Home > Publications > Digital technologies & governance > AI safety – A consumer and public interest perspective

Uses of AI technologies are concentrated in industrial applications that affect the public mainly indirectly, but public debate naturally focuses on applications that affect the public directly, such as decisions on eligibility for benefits. The UK Government’s recent international conference on AI safety and associated events such as the “AI Fringe” have fostered discussion on the safety of this latter type of applications, with unusual and welcome stress on participation by representatives of civil society and consumer groups. This short article is based on my remarks in a panel session at the British Standards Institution (BSI)’s “AI for All” fringe conference on 26 October 2023, at which I represented the Consumer and Public Interest Network (CPIN) of BSI. [1]

What does “safe AI” mean for consumers?

AI safety for consumers and the public seems to be broadly understood as minimisation of harms from AI, with many harms rating a mention (unlike product safety, which has had a strong focus on risks of physical harm). Bias (from models built on slanted data) has raised widespread concern, as have misinformation (such as results from generative AI), job displacement, and risks to the privacy and security of personal data. Accessibility and inclusiveness of AI-supported applications are also mentioned, and of course also physical harm, for example from automated vehicles.

One area of harm which I feel deserves far more attention than it gets is environmental sustainability.  Personally, I would make this the top priority, because without sustainability there will be no future. It cannot be called “safe” to bring forward a world of floods, fires and depleted natural resources. This means that any product or service that works against sustainability goals clearly is not safe in a broad sense. In my view, all AI-supported applications should be tested for their contribution to sustainability, for their whole foreseeable lifecycle, before being released to market. A recent German initiative explores this type of thinking in more depth.

Risks to sustainability can occur directly, for example through high energy consumption, but also – and this is important – indirectly, for example through rebound effects, such as people using their spare time or money that they may get through AI in environmentally unfriendly ways. How to reduce undesirable rebound effects is a tough question, but AI itself can at least help people to be aware of the sustainability implications of their choices.

Consumers want more control

One way to address consumer safety may be to give consumers more control over their AI-based applications. There is good evidence that consumers generally will feel (and may well be) safer if they have more control over the online and technology-supported parts of their lives. So companies marketing AI-supported applications to consumers could consider an “OFF switch” for personal data gathering, countering any fear of being “snooped on”.  A distinction between essential and inessential functions would be needed for products where complete switching off is not in the consumer’s interest, such as medical devices. Of course, these “switches” must be guaranteed to work properly – reliably certified control mechanisms should do a lot to help build consumer safety and hence justify trust.

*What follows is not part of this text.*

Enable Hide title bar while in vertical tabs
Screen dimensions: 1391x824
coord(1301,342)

A related type of control is that of fine-tuning algorithmic recommendations based on personal profiling, as required by the EU Digital Services Act (DSA)[2] and also recent Chinese regulation on recommendation algorithms[3]. This should give end-users the chance to change ways they have been tagged, which may be incorrect or represent past behaviours that the individual wants to move away from, such as eating certain foods.

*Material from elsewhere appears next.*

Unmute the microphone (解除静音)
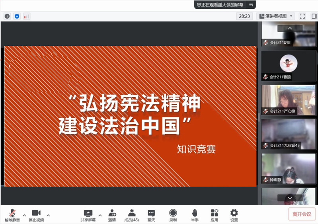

Another way for people to regain some control is through rights of appeal against automated decisions, often referred to as “human in the loop”. A point not often made is that these humans must be equipped to exercise genuine independent judgement, not just cogs in corporate structures which are designed for other goals.

Beyond voluntary standards: the need for regulation

Around the recent AI Safety Summit there has been much expert comment[4] on the need to act now to prevent further harm of already well-known types, such as those mentioned above, with even greater urgency than considering the longer-term issues of frontier AI. Thinking of consumer and public interests, I strongly agree with this viewpoint.

As someone working in the standards world, the important contribution of standards is front-of-mind. But we must remember that AI players are not all good ones – many simply do not think or care about wider impacts of their activities, and many are actively bad players. So voluntary standards will never be enough – their most important provisions need to be identified and made enforceable.

So we need strong and visible regulation, backed up by detailed sets of guidelines and standards. As regulation is inevitably behind the game, it is lucky that guidelines and standards can be put in place relatively fast, and the best of them can then be cemented in enforceable rules.  An AI watchdog is a good idea, but it must be able to bite as well as bark.


[1] The author would like to extend her thanks to BSI for the speaking invitation and to CPIN colleagues for their support. CPIN consists of over 50 unpaid experts with various professional backgrounds who work on standards from a consumer perspective.

[2] Articles 27 and 38 on Recommender Systems of the EU Digital Services Act.

[3] See Articles 16 and 17 of Provisions on the Management of Algorithmic Recommendations in Internet Information Services (chinalawtranslate.com)

[4] See for example Ada Lovelace Foundation reports on regulating AI and lessons from other sectors, and remarks from a selection of Oxford academics.